8. An dieser Stelle wollen wir darauf verweisen, dass die Regierung Seiner Majestät am 3. Februar 1943 ihre Absicht bekundet hat, 29 000 Einwanderungszertifikate für Palästina auszugeben, vorrangig für Flüchtlingskinder aus den Balkanländern. Das Bemühen der Regierung Seiner Majestät, Evakuierung und Transport dieser Kinder nach Palästina zu organisieren, begrüßen wir außerordentlich, und wir hoffen inständig, dass alles getan wird, um diese Bemühungen mit Hochdruck voranzubringen.

In diesem Zusammenhang möchten wir allerdings auf die Notwendigkeit verweisen, den Anteil von Erwachsenen zu erhöhen, da die Auswanderung für Kinder allein zweifellos sehr viel schwerer zu organisieren wäre als die von Kindern mitsamt Eltern. Zudem bringt das Wissen, dass Erwachsene nahezu von solchen Evakuierungsplänen ausgeschlossen sind, diese Leute noch viel mehr in Gefahr, als es ansonsten der Fall wäre, wie die Ereignisse, selbst in den Balkanländern, bereits gezeigt haben. Hinzuzufügen ist, dass die erwogene Einwanderung und Betreuung derart vieler Kinder erhebliche Geldsummen erfordern würde, was im Rahmen eines von den beteiligten Regierungen aufzulegenden allgemeinen Finanzierungsprogramms für die Migration von Flüchtlingen zu berücksichtigen wäre.

9. Der im Vorstehenden dargelegte Gesamtvorschlag für eine großangelegte Überführung von Juden nach Palästina setzt natürlich voraus, dass jene Politik aufgegeben wird, die die britische Regierung in ihrem Weißbuch vom Mai 1939 umrissen hat, wonach die Einwanderung von Juden nach Palästina auf weitere etwa 30 000 Menschen begrenzt und nach dem April 1944 ganz eingestellt wird.

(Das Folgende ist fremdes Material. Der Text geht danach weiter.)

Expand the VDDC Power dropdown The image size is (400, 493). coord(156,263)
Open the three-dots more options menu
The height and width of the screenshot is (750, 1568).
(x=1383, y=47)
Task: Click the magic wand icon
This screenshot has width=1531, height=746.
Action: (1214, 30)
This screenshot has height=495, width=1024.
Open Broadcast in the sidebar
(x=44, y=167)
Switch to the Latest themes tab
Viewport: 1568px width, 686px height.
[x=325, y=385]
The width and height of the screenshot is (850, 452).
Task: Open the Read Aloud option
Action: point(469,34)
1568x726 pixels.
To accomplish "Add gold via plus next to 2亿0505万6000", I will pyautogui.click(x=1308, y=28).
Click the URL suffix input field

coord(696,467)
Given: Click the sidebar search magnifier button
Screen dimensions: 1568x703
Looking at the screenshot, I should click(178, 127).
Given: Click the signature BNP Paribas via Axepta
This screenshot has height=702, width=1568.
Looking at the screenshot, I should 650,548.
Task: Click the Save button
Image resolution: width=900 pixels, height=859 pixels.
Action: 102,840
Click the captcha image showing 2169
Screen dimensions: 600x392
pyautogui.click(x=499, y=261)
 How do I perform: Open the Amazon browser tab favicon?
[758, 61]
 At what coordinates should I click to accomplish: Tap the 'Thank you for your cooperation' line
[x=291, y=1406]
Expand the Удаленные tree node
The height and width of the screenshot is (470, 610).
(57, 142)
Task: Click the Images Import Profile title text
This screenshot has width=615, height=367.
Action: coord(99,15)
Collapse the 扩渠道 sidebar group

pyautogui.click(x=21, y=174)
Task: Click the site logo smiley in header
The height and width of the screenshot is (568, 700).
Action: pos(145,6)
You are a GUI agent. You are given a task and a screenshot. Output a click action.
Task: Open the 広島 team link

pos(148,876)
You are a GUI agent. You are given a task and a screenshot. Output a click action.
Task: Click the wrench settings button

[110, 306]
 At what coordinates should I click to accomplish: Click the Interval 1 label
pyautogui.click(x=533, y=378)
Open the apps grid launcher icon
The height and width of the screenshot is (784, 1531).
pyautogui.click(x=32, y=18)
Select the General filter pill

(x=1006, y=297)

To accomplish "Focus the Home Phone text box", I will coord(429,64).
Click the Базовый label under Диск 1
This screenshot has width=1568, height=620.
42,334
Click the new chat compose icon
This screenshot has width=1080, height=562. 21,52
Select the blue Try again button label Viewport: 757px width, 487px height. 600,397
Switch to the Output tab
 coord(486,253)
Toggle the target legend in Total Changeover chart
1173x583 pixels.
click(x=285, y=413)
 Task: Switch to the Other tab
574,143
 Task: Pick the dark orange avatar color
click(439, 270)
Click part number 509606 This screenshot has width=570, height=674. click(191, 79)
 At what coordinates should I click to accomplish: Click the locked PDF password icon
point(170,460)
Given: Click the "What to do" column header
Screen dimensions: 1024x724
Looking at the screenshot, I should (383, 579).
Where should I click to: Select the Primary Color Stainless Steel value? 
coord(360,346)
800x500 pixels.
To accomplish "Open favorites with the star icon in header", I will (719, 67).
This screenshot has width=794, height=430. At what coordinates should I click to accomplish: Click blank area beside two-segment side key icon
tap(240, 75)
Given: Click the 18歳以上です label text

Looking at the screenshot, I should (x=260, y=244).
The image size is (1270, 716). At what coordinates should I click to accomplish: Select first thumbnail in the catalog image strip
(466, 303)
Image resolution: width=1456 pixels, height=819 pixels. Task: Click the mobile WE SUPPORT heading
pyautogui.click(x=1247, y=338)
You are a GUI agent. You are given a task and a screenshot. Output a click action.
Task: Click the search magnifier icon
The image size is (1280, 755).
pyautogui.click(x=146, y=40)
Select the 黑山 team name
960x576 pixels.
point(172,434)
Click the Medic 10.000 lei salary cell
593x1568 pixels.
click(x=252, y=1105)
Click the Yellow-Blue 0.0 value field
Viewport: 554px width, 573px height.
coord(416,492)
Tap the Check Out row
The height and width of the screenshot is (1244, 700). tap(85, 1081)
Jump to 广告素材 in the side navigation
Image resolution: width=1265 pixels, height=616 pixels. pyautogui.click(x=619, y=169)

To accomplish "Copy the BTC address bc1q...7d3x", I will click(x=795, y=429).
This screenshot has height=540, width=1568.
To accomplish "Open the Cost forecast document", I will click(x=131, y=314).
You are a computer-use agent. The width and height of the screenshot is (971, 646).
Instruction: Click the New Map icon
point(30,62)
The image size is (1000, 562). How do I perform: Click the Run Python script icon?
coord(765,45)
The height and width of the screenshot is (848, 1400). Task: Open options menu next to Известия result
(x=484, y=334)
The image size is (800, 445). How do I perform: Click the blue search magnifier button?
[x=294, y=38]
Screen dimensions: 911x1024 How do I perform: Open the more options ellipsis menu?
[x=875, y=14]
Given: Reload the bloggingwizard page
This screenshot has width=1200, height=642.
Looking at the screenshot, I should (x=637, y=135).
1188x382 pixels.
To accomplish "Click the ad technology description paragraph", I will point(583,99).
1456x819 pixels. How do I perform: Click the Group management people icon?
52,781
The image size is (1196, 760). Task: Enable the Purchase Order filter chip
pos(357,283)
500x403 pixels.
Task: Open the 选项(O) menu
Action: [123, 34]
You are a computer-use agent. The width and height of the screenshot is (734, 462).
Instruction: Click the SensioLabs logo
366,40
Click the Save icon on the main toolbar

Diese Politik gehörte zu und entsprach dem inzwischen verworfenen Appeasement-Programm in den internationalen Beziehungen, das die unmittelbare Vorkriegsperiode gekennzeichnet hat. Über diese Politik des Weißbuchs hat die Ständige Mandatskommission [des Völkerbunds] inzwischen befunden, dass sie sich nicht mit den Verpflichtungen verträgt, die mit der Balfour-Deklaration und dem Völkerbundmandat für Palästina von Großbritannien übernommen und international gebilligt wurden. Die Weißbuch-Politik ist sowohl überholt als auch mit der Gerechtigkeit unvereinbar und sollte deshalb unverzüglich aufgegeben werden.

10. In dieser Stunde, in der das jüdische Volks eine bittere Tragödie durchleidet, beten wir inständig, dass die großen demokratischen Staaten, deren Gewissen selbst inmitten eines schrecklichen Krieges durch die Leiden des jüdischen Volkes in Europa aufgerüttelt worden ist, bestrebt sein werden, zu den Wurzeln des Problems vorzudringen, das sich heute für das europäische Judentum stellt.

Dieses Problem ist im Wesentlichen das der Heimatlosigkeit eines Volkes. Vor 25 Jahren, ebenfalls inmitten eines Krieges, hat man den europäischen Juden erstmals Rettung versprochen, indem man ihnen eine eigene Heimstätte zurückgibt. Heutzutage kann es keinen größeren Beitrag zur Lösung dieses Problems geben, als alles Menschenmögliche zu tun, um diesem historischen Versprechen praktische Wirkung zu verleihen.